Last weekend while visiting my Mom I received another Facebook message telling me the struggles of an acquaintance from high school. Ron was battling cancer when we were in school. I never really knew him, but I do remember him fighting hard to save his life and his leg. When he graduated, he was in remission and walking on both limbs.

Apparently the chemo treatments used to save his life ultimately ended up destroying his afflicted leg. His bones were disintegrating and he was left with no choice but to amputate. Two weeks ago he underwent a below the knee amputation.
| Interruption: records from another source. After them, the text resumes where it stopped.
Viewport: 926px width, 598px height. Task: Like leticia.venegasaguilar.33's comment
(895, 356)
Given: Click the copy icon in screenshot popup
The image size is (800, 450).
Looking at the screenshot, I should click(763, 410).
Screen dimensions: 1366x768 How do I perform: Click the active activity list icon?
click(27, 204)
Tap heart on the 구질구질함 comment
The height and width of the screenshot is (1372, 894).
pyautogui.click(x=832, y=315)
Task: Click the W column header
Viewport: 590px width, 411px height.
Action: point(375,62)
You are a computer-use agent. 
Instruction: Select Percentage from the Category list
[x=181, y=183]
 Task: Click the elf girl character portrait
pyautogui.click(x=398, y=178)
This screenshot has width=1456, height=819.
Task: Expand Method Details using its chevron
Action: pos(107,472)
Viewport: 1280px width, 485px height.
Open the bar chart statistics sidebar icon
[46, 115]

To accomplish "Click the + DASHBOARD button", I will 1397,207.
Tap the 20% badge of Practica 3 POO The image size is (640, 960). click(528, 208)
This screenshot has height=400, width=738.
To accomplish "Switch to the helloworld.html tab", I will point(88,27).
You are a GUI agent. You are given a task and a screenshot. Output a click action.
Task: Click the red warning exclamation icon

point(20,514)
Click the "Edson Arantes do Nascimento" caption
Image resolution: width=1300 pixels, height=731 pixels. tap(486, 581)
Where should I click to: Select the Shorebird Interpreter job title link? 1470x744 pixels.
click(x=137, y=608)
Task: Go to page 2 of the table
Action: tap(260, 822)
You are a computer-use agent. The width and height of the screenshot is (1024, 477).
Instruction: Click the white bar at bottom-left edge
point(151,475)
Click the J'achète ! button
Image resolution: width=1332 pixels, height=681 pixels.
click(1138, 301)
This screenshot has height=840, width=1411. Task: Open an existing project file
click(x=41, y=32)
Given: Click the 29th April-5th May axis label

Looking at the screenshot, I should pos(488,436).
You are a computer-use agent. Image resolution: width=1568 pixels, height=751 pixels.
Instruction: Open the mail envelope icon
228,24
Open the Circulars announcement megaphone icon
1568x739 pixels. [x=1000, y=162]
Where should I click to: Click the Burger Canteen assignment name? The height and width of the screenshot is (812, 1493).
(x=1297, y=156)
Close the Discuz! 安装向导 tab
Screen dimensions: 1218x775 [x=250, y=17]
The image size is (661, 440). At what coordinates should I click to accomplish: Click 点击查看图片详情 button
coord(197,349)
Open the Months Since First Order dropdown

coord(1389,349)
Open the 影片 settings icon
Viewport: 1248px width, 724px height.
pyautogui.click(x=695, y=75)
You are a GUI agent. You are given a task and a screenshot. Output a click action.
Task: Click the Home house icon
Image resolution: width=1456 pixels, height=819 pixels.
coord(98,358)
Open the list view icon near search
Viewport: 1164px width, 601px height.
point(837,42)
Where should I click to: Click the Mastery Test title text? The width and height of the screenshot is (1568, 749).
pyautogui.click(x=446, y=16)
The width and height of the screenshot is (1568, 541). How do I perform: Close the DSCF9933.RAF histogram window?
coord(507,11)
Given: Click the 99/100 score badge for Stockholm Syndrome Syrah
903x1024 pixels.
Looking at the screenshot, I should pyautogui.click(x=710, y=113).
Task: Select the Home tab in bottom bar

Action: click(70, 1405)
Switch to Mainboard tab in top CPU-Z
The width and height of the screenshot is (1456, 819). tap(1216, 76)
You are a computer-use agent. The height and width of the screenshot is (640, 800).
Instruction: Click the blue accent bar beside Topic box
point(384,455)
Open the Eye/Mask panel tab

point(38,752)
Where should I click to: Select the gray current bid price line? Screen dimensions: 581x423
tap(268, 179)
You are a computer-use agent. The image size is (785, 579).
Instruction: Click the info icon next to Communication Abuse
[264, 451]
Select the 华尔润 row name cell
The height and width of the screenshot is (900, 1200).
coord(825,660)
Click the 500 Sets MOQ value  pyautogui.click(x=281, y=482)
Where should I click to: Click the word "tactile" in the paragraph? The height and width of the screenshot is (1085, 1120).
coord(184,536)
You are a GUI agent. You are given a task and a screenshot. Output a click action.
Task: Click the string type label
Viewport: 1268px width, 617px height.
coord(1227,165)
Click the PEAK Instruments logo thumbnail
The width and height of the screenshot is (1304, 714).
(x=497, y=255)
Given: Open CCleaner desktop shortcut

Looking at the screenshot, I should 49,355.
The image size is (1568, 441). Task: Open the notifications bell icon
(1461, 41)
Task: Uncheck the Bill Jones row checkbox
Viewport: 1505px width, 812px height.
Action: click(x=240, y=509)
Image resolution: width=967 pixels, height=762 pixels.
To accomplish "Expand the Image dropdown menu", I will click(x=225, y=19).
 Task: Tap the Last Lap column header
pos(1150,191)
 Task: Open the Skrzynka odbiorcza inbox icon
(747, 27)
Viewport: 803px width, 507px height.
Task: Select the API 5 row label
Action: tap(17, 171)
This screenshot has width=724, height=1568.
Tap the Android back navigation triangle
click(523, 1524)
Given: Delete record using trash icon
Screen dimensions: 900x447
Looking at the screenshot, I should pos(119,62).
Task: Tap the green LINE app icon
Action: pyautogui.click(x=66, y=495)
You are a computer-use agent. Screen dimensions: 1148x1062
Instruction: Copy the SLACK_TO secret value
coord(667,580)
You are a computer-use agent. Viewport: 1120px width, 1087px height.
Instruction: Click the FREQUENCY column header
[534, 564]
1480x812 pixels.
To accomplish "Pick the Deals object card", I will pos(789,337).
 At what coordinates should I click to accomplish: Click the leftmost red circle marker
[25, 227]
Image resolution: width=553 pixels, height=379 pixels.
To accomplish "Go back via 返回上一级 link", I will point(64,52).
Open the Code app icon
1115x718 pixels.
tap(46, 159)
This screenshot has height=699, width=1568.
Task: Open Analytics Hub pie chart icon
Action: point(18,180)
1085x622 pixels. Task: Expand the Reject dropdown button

He, along with his wife and young son, were staying with his parents until he was released by his surgeon to return to North Carolina.

I immediately contacted Ron and his wife via Facebook. After a flurry of emails and phone calls, we realized that I was only 10 minutes away! Scott and I delayed our departure to Virginia, left Robby with my Mom, and went to visit Ron.

Ron and I chatted for an hour. He has had a lot of visitors, but nobody who could completely relate. Sometimes there are questions that only another amputee can answer! I think that just seeing me walk into the house, without crutches and a limb, was all the reassurance that he needed that he was going to be okay.

It is always rewarding when I feel like I have actually helped somebody. In some ways it makes me feel like my journey has not been for nothing, that perhaps there is a greater purpose for the pain that I had to endure. Paying it forward and helping a new amputee leaves me with a sense of peace that I am making a difference. It was especially gratifying being able to reach out to people whom I already knew and respected!